The pair made it to their sailing honeymoon, but discussed a longer excursion in the future. Not just a few weeks, but several months. Maybe even years. While they returned to their jobs in Raleigh, Keith and Mel kept their future sailing plans in mind when evaluating their working lives.

After a few years with WUNC, NPR came calling. Melinda was offered a position reading the nightly newscasts. Needing to relocate closer to Washington, DC, she found an apartment in Alexandria, VA.

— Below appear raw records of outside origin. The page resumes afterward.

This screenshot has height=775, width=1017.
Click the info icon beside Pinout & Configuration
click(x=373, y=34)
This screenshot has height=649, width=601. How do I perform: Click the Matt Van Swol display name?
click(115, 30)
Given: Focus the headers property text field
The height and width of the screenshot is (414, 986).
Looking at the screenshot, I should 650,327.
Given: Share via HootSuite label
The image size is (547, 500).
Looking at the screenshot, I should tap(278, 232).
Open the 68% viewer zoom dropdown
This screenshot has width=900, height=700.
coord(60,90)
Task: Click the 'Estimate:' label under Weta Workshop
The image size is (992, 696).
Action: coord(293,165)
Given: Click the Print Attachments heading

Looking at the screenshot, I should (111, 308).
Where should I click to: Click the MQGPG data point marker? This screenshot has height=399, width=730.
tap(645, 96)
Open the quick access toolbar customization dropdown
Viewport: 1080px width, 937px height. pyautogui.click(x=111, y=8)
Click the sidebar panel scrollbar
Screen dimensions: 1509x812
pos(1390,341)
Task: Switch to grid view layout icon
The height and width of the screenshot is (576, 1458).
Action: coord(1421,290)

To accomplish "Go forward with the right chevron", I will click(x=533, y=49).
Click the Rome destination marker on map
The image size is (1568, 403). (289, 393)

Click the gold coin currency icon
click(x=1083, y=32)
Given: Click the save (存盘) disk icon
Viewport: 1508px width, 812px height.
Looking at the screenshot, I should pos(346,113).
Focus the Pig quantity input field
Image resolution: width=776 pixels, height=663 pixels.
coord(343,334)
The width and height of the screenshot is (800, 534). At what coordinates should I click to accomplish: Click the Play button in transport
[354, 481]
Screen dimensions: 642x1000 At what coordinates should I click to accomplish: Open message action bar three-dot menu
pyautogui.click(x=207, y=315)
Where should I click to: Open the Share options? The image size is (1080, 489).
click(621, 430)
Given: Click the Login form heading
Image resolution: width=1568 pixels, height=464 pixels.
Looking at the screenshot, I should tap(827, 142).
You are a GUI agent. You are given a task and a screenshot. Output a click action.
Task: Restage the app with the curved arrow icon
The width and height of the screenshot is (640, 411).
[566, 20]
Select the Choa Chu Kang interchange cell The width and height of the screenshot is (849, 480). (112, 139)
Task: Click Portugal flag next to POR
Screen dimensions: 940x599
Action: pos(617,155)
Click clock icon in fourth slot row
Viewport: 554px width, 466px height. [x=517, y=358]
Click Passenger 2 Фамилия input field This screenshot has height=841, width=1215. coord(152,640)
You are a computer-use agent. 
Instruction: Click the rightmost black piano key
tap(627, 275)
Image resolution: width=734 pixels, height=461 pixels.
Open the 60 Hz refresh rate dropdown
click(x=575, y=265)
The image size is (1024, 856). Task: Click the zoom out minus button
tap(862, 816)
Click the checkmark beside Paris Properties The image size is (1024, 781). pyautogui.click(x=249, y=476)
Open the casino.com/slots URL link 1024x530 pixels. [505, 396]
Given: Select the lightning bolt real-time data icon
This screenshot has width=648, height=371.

Within a short while, Melinda was also filling in as a guest host for programs like Weekend Edition. Knowing they were planning on sailing away in the near future, the couple were content spending weekends and vacation time with each other while pursuing careers in different states.

Melinda and Keith at the tiller of their Westsail 28.

1995 arrived, Melinda (despite her dubious sea legs) and Keith were ready for their sailing adventure.

Over the next year and half – with stops here and there to pick up work and see friends and family – Melinda and Keith went sailing on their Westsail 28 cutter.

It might be a strange trip, to most sailors, but made sense to them. Late in the sailing season, the two sailed north instead of south, arriving in Annapolis in time to see the holiday decorations.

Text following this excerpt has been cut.